Other reasons influencing buffer quality

Buffer stability

While some buffers like phosphate and acetate are more stable, others may be more volatile and experience loss over 24 hours.

Microbial growth

Buffers for HPLC (High-performance liquid chromatography) are breeding grounds for microbial growth at room temperature. Buffers must be checked for contaminants before use.


Biological buffers in an organic solvent eluent are susceptible to precipitation. Buffers must be inspected for particulate crystals and monitored for changes in concentration.

Color change

Buffers should be inspected for a change in color as it indicates degradation. Analysts must measure how long a specific buffer can sit before it changes color.


When preparing the mobile phase during chromatography, buffers can become turbid, i.e., increase opacity. Cloudy buffers must be discarded.

Impact of bad buffers on chromatography instruments

Using bad buffers can adversely impact the quality of instruments over time.

  • Without the right buffer quality, the entire system must be flushed.
  • If microbial contaminants are present, entire columns and many consumables like pump seals may need replacing. These costs can add up.
  • It can take anywhere from a few hours to days to reset the entire system before it can be used again.
  • If several consumables and components must be replaced, the entire qualification can be considered invalid and will have to be requalified. This process needs a validation engineer, a highly-skilled resource. Not every metrology team has a validation engineer onsite. Based on the engineer’s availability, requalification can take more than 2-3 days.

Once a system is back online, analysts will have to validate the entire system.

Challenges in validating buffer quality

Degradation, drifting base, and peak tailing in chroma peaks can offer insights into what aspects need adjustment. Overlapping peaks can indicate a loss of resolution. Analysts can use this information to increase column length, decrease particle size, adjust the temperature of the solution, and more. If the RT shifts, there may be an increase of back-pressure in the column from contamination or a clogged frit.

If a bad buffer has been used, the instrument must be tested and checked for trapped air or air bubbles. Leaks must be identified, and the system must maintain constant pressure. This process can take 15-20 minutes.
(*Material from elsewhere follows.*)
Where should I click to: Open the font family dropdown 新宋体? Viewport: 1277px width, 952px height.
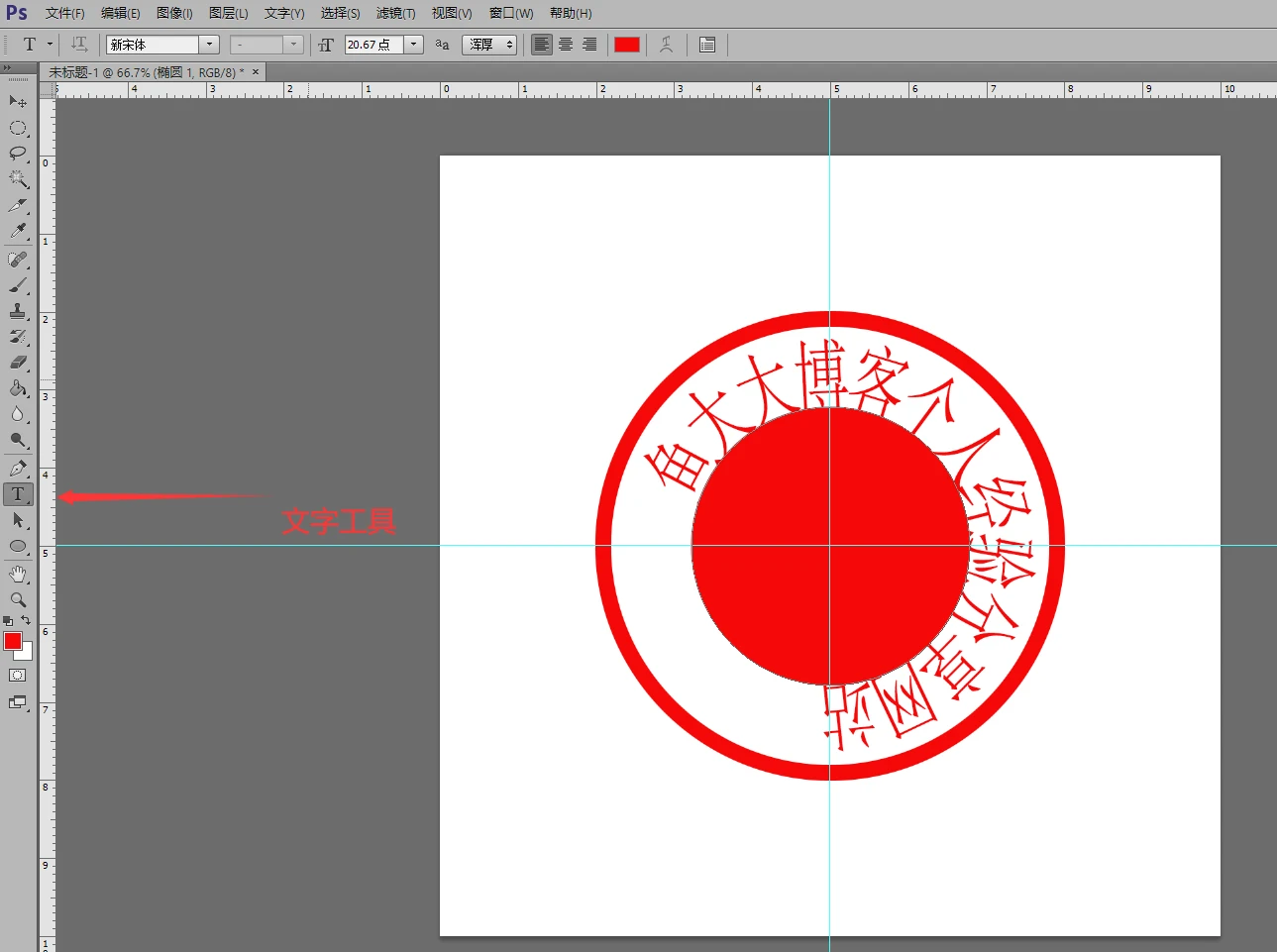click(x=209, y=45)
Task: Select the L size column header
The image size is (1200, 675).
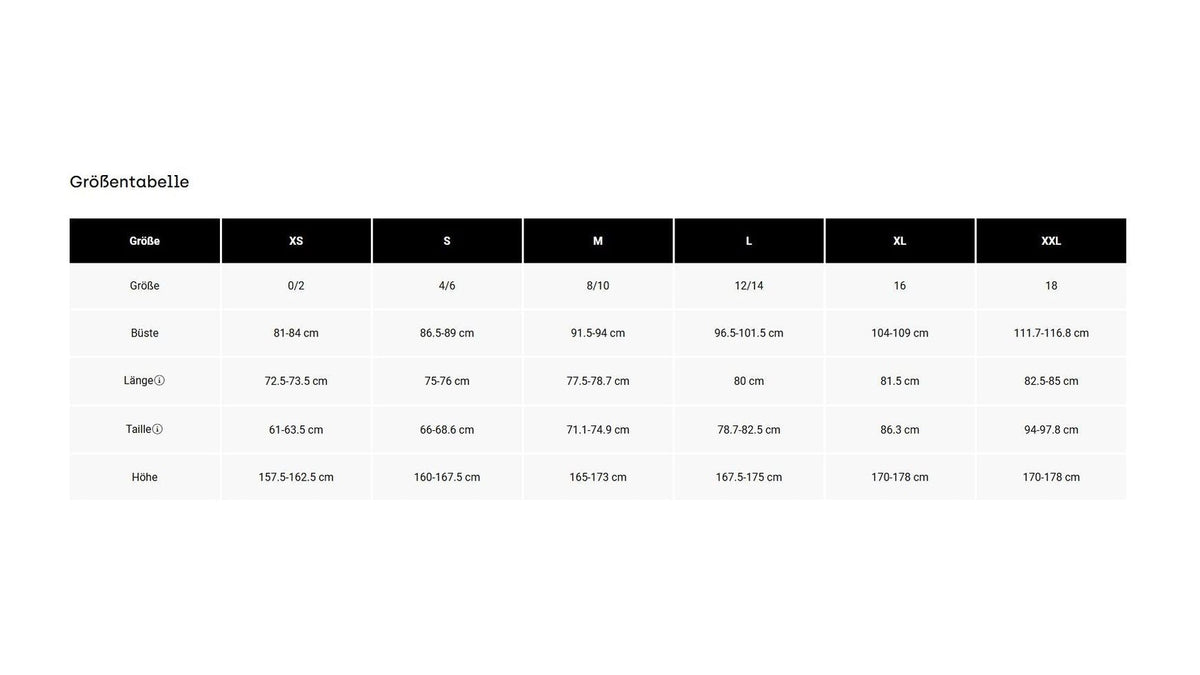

Next, a set of visual inspections are needed to confirm precipitation, color, and turbidity. Buffer density must be tested too.

Once these steps are done, analysts must verify lot numbers on specific chemicals to detect potential issues with an entire batch of chemicals being used. For UPLC (Ultra  Performance Liquid Chromatography) or LCMS (Liquid Chromatography-Mass Spectrometry), buffers should use ultra-pure chemicals.

Checking for buffer quality and the accurate functioning of the chromatography instrument can be cumbersome but it is critical.

Since many aspects of the buffer validation and QC process are manual, they rely on the skill and meticulousness of each team member conducting the test. There is no detailed end-to-end visibility or control of the entire process.

Automated reagent preparation offers quality and efficiency

Fortunately, the entire solution preparation workflow can be automated. Simple, automated reagent preparation solutions like Revo from LabMinds can help eliminate the risk, errors, stress, costs, and delays from the use of bad buffers. Powders and liquids are automatically mixed to create the perfect buffer formulation. Reagents can be prepared ahead of time, even before the team walks through the door.

The entire process reduces the risk of human error with quantities and types of chemicals being used. Chemical containers are bar-coded to prevent mix-ups. Solution creation and expiry dates are imported into ELN and LIMS and printed on the solution labels.

Additionally, the cloud-based platform means the Revo can be operated remotely. With digital inventory tracking and management, teams can automatically track expiration dates and reorder what they need, when they need it. This offers the flexibility to plan in-lab time effectively.